• EXERCISE
Print the data below exactly, but only the lines from the one containing "Where should I click to: Expand" down to the one containing "Task: Open the Contact Us 24/7 link", inclusive.

== RECORDED DATA

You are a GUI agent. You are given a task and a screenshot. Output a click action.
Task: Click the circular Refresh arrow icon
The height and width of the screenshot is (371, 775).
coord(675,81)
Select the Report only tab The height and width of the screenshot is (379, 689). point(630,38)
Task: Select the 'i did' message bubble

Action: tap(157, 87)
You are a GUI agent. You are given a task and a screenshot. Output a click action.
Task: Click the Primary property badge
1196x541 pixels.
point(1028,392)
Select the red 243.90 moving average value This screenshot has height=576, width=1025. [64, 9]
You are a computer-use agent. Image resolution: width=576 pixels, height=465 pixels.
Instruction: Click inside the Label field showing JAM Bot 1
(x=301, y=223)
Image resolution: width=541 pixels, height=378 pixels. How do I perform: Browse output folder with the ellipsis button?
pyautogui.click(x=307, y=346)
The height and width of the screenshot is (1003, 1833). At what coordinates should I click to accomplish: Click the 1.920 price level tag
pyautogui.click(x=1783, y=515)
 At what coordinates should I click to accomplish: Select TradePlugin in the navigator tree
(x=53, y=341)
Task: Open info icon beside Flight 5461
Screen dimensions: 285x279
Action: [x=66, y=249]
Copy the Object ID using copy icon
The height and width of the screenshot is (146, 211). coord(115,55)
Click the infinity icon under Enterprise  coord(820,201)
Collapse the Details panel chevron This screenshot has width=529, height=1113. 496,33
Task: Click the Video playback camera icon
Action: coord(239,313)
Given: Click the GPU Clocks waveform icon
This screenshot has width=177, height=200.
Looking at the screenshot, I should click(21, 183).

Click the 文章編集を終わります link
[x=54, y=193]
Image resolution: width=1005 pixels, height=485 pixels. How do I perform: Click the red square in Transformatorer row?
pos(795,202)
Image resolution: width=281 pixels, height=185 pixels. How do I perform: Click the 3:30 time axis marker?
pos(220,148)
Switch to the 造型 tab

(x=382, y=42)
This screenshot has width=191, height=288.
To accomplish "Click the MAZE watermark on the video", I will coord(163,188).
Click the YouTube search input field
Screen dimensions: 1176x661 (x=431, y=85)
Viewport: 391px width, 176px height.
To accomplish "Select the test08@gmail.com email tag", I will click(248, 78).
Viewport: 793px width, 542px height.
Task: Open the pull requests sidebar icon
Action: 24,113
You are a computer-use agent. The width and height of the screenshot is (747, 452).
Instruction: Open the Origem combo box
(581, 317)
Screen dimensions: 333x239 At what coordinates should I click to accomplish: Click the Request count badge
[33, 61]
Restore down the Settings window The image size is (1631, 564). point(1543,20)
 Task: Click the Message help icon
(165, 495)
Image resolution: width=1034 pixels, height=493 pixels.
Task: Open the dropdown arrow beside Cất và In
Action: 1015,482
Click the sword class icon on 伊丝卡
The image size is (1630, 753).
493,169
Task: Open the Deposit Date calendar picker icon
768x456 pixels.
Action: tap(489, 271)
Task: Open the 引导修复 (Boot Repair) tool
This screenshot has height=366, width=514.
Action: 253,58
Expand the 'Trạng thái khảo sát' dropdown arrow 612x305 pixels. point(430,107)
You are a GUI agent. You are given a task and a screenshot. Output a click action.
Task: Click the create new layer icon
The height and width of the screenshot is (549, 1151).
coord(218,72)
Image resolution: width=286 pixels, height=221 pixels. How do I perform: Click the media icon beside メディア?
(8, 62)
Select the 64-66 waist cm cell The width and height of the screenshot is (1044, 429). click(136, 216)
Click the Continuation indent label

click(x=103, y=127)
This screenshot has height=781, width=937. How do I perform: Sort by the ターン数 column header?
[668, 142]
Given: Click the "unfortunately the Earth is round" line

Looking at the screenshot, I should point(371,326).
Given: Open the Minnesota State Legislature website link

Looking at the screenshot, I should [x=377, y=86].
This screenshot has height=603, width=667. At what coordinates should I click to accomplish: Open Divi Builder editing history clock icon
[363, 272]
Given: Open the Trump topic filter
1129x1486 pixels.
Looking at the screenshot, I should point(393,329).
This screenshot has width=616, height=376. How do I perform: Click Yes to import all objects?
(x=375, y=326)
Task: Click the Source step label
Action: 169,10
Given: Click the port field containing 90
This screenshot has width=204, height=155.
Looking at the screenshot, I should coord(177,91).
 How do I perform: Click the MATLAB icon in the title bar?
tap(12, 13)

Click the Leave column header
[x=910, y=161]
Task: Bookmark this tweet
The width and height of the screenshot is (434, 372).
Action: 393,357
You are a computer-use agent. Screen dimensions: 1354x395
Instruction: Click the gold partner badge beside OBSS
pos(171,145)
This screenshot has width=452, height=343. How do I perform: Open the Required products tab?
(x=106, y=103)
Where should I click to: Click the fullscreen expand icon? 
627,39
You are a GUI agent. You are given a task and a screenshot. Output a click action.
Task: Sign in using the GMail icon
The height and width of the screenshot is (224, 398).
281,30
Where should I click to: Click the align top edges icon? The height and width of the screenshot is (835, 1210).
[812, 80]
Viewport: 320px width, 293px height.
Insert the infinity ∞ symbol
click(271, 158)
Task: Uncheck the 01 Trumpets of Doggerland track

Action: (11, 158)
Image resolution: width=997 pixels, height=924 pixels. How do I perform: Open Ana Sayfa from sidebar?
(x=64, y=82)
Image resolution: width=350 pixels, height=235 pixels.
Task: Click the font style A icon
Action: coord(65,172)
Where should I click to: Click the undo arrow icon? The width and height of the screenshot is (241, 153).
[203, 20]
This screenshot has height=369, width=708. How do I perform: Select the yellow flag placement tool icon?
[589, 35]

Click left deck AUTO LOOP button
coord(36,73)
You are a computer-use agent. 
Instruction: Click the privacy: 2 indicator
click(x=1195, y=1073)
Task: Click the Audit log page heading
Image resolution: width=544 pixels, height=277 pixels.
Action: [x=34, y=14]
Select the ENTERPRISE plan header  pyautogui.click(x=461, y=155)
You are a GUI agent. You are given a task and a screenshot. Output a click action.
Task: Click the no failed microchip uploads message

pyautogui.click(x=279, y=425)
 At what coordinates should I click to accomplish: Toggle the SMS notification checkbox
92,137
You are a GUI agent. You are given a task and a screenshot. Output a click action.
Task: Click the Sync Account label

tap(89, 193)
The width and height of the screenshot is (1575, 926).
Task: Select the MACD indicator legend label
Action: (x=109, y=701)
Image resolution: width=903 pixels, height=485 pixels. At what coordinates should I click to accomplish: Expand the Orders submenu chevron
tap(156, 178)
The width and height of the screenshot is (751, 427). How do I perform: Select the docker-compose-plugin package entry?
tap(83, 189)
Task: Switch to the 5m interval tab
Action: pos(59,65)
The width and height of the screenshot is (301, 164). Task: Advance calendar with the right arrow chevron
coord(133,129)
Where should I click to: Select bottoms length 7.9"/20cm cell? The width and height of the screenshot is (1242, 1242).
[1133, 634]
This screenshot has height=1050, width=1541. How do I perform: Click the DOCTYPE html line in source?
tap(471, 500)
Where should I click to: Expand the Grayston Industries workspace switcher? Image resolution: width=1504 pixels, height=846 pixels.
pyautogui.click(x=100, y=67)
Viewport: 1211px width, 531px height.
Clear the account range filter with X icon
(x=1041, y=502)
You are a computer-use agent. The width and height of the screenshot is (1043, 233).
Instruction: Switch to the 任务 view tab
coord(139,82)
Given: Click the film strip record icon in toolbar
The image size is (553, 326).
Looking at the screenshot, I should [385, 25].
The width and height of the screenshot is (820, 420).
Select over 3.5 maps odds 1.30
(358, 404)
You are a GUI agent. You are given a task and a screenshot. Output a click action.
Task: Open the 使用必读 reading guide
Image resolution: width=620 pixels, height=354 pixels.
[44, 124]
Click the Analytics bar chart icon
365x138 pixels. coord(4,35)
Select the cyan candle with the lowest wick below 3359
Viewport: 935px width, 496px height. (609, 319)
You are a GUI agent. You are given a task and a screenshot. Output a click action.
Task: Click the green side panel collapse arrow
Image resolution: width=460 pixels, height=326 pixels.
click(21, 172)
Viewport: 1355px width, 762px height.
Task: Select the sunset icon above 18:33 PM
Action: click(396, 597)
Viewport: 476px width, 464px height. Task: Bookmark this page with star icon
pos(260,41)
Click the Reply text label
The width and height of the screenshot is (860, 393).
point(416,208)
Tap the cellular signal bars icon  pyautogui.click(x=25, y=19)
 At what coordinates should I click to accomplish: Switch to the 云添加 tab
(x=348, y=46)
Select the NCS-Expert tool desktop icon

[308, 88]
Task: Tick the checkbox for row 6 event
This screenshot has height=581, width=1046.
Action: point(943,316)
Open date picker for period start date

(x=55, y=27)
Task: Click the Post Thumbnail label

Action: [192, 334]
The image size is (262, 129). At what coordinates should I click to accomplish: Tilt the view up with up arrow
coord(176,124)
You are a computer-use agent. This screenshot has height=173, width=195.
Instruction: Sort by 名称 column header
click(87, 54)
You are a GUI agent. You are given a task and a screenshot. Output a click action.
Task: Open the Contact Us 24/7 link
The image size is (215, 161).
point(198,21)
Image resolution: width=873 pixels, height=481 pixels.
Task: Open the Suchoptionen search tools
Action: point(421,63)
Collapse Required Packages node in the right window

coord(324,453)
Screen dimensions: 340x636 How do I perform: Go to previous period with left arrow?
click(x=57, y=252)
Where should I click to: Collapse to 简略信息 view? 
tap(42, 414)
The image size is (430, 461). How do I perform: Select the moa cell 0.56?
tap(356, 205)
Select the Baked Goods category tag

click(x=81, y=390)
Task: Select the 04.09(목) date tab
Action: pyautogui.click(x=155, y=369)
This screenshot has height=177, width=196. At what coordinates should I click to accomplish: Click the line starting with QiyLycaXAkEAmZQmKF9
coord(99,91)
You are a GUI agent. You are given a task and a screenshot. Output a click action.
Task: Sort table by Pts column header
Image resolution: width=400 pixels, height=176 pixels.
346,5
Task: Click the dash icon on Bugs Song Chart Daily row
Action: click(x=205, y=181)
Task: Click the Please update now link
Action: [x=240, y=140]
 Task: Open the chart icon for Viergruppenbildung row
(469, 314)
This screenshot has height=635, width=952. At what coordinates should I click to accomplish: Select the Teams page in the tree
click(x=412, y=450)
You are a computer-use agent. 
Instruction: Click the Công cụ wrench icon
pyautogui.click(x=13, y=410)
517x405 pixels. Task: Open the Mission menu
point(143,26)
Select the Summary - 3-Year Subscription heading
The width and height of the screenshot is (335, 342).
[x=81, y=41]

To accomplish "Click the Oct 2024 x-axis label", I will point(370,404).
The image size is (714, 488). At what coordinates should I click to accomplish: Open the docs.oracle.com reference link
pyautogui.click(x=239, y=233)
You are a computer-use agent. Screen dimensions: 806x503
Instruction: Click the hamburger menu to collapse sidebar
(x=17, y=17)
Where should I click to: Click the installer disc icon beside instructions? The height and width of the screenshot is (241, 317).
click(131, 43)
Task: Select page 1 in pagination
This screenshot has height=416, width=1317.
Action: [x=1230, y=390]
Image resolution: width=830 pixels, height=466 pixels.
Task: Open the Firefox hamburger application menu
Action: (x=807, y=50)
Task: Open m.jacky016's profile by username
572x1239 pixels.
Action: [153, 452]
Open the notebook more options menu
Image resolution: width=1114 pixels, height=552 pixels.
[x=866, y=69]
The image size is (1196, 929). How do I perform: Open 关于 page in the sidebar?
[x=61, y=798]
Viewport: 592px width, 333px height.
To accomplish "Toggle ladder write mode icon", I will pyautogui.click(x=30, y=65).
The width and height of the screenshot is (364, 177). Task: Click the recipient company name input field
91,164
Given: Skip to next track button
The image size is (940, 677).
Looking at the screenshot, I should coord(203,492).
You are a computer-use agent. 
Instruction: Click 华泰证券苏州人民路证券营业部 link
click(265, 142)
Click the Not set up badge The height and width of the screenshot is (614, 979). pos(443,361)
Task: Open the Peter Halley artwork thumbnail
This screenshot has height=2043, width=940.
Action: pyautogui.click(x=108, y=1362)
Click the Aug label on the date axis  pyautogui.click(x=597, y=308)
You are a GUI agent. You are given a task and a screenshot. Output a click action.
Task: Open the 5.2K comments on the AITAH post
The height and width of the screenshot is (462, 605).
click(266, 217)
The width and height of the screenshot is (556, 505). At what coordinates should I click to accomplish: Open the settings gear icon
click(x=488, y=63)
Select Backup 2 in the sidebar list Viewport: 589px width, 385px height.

====

• TASK SOLUTION
Where should I click to: Expand the Grayston Industries workspace switcher? Image resolution: width=1504 pixels, height=846 pixels.
pyautogui.click(x=100, y=67)
Viewport: 1211px width, 531px height.
Clear the account range filter with X icon
(x=1041, y=502)
You are a computer-use agent. The width and height of the screenshot is (1043, 233).
Instruction: Switch to the 任务 view tab
coord(139,82)
Given: Click the film strip record icon in toolbar
The image size is (553, 326).
Looking at the screenshot, I should [385, 25].
The width and height of the screenshot is (820, 420).
Select over 3.5 maps odds 1.30
(358, 404)
You are a GUI agent. You are given a task and a screenshot. Output a click action.
Task: Open the 使用必读 reading guide
Image resolution: width=620 pixels, height=354 pixels.
[44, 124]
Click the Analytics bar chart icon
365x138 pixels. coord(4,35)
Select the cyan candle with the lowest wick below 3359
Viewport: 935px width, 496px height. (609, 319)
You are a GUI agent. You are given a task and a screenshot. Output a click action.
Task: Click the green side panel collapse arrow
Image resolution: width=460 pixels, height=326 pixels.
click(21, 172)
Viewport: 1355px width, 762px height.
Task: Select the sunset icon above 18:33 PM
Action: click(396, 597)
Viewport: 476px width, 464px height. Task: Bookmark this page with star icon
pos(260,41)
Click the Reply text label
The width and height of the screenshot is (860, 393).
point(416,208)
Tap the cellular signal bars icon  pyautogui.click(x=25, y=19)
 At what coordinates should I click to accomplish: Switch to the 云添加 tab
(x=348, y=46)
Select the NCS-Expert tool desktop icon

[308, 88]
Task: Tick the checkbox for row 6 event
This screenshot has height=581, width=1046.
Action: point(943,316)
Open date picker for period start date

(x=55, y=27)
Task: Click the Post Thumbnail label

Action: [192, 334]
The image size is (262, 129). At what coordinates should I click to accomplish: Tilt the view up with up arrow
coord(176,124)
You are a computer-use agent. This screenshot has height=173, width=195.
Instruction: Sort by 名称 column header
click(87, 54)
You are a GUI agent. You are given a task and a screenshot. Output a click action.
Task: Open the Contact Us 24/7 link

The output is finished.